───── SOURCE EXTRACT ─────

DEADLINE EXTENDED!!!!

(Please disseminate far and wide)

You are invited to participate in the sixth biennial conference of the Association for the Study of the Worldwide African Diaspora (ASWAD), to be held November 3-6, 2011.

Conference Theme: AFRICAN LIBERATION AND BLACK POWER: THE CHALLENGES OF DIASPORIC ENCOUNTERS ACROSS TIME, SPACE, AND IMAGINATION

In 1954, novelist and intellectual Richard Wright published Black Power, a provocative book in which Wright offered his reflections on his travels to the Gold Coast as it was in the process of becoming the independent nation of Ghana. The term “Black Power” that Wright used to signify the possibilities of freedom and development for Africans, as well as Pan-African cultural connections, would become a familiar notion to people of African descent around the world, who identified with its potent message for liberation and cultural revitalization. In so doing, Wright opened a new chapter in the long history of political and intellectual dialogue across the African Diaspora-one that revealed both the convergences and ruptures between people of African descent on the continent and in Diaspora.

For its sixth biennial conference, to be held in Pittsburgh, ASWAD explores the theme “African Liberation and Black Power: The Challenges of Diasporic Encounters Across Time, Space and Imagination.” This conference intends to appreciate the Diasporic dimensions and articulations of Black Power, with special emphasis on Africa, Europe, the Caribbean, Latin America, and Asia by tracing the genealogies of the concept and challenging localized limitations of Black Power scholarship.

───── COLLECTED MATERIAL ─────

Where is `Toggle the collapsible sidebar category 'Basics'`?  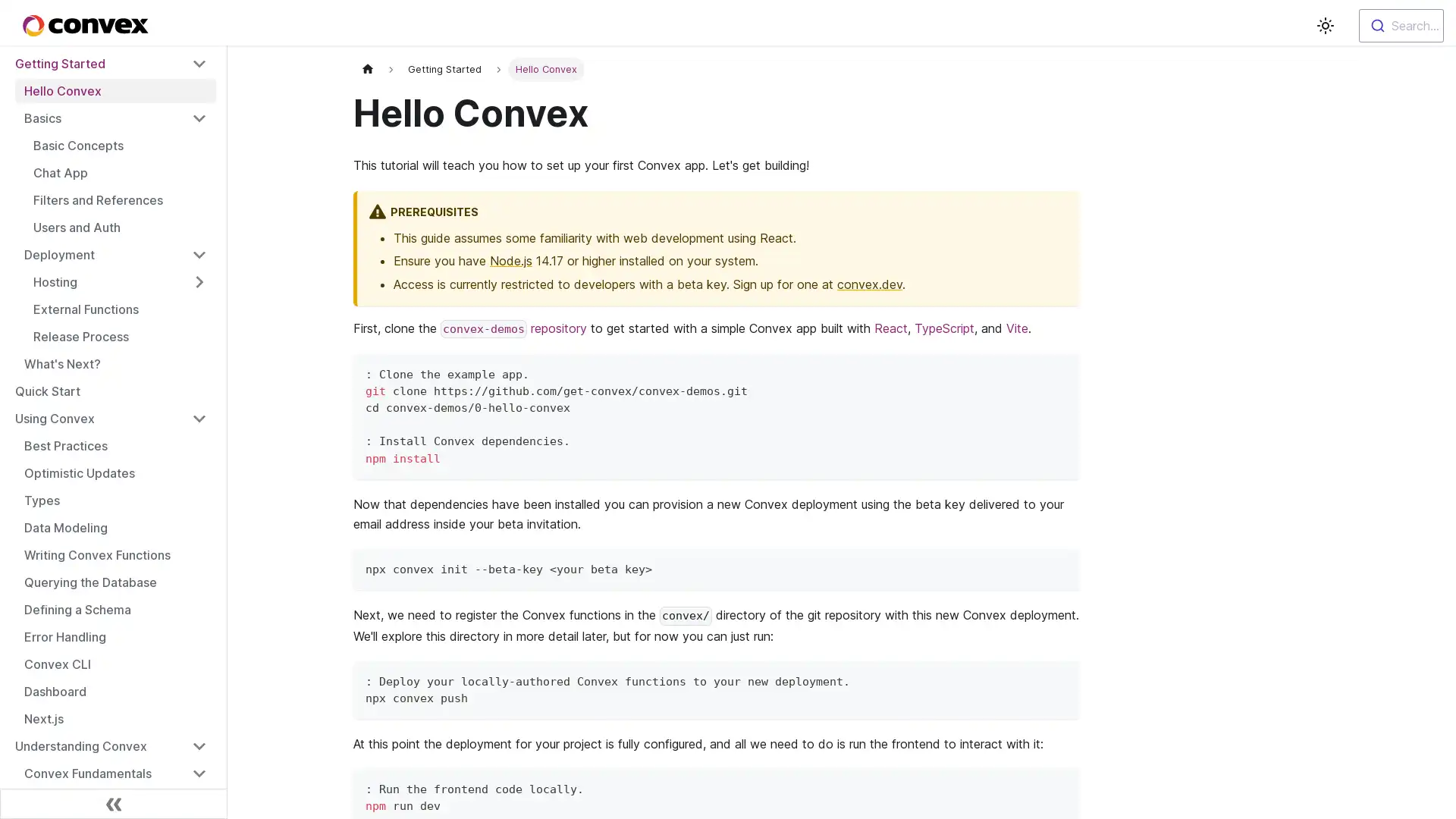 Toggle the collapsible sidebar category 'Basics' is located at coordinates (199, 117).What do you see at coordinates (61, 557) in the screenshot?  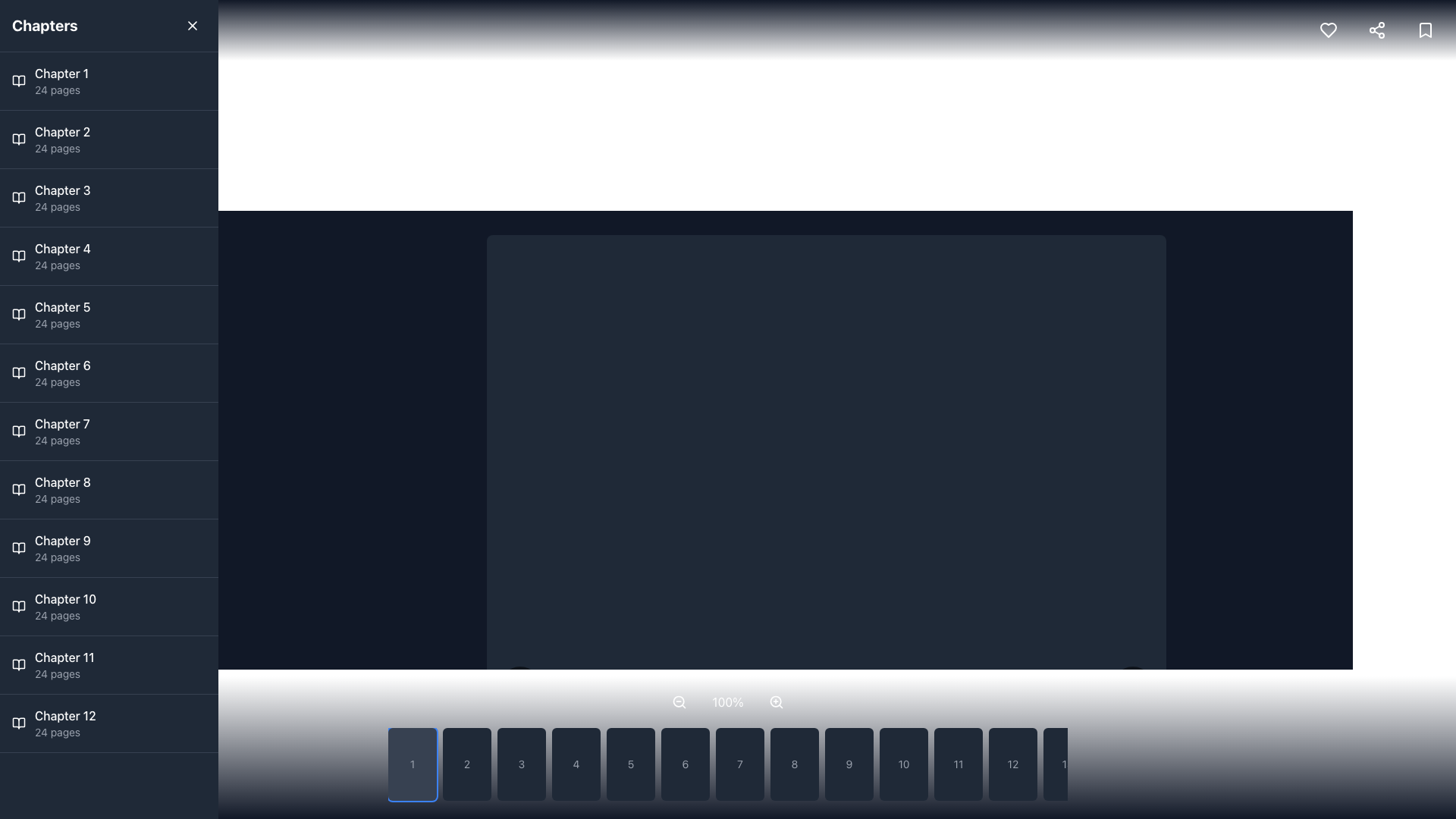 I see `the text label displaying '24 pages', which is styled in a small-sized gray font and located directly below the bolded label 'Chapter 9'` at bounding box center [61, 557].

─────

TASKS:
1. List the regions that the conference announcement names for special emphasis.
2. Continue the ASWAD conference announcement after its last sentence.

PER-TASK OUTPUTS:
1. Africa, Europe, the Caribbean, Latin America, and Asia

2.
Though the term “Black Power” is most frequently associated with the political and cultural movement of the 1960s and 1970s in the United States, the drive to valorize blackness and Africanity/Africanité was broadly shared throughout Africa and the African Diaspora. Black Power was a transnational phenomenon; in addition to the U.S., organizations, activists, artists, and politicians in Canada, Trinidad, Guyana, Jamaica, Bermuda, UK, South Africa, Zaire, and elsewhere explicitly identified themselves as adhering to Black Power. Each of these local movements responded in unique ways, but remained in dialogue with peoples of African descent and other peoples seeking creative responses to oppressive regimes. At the same time, 1970s black feminist organizations such as the Combahee River Collective (USA) and the Southall Black Sisters (UK), as well as writers such as Claudia Jones, Audre Lorde and Bessie Head, openly contested the masculinist, heteronormative tendencies within Black Power. Indeed, Diasporic feminists often imagined freedom in far more expansive political and aesthetic terms than their male counterparts.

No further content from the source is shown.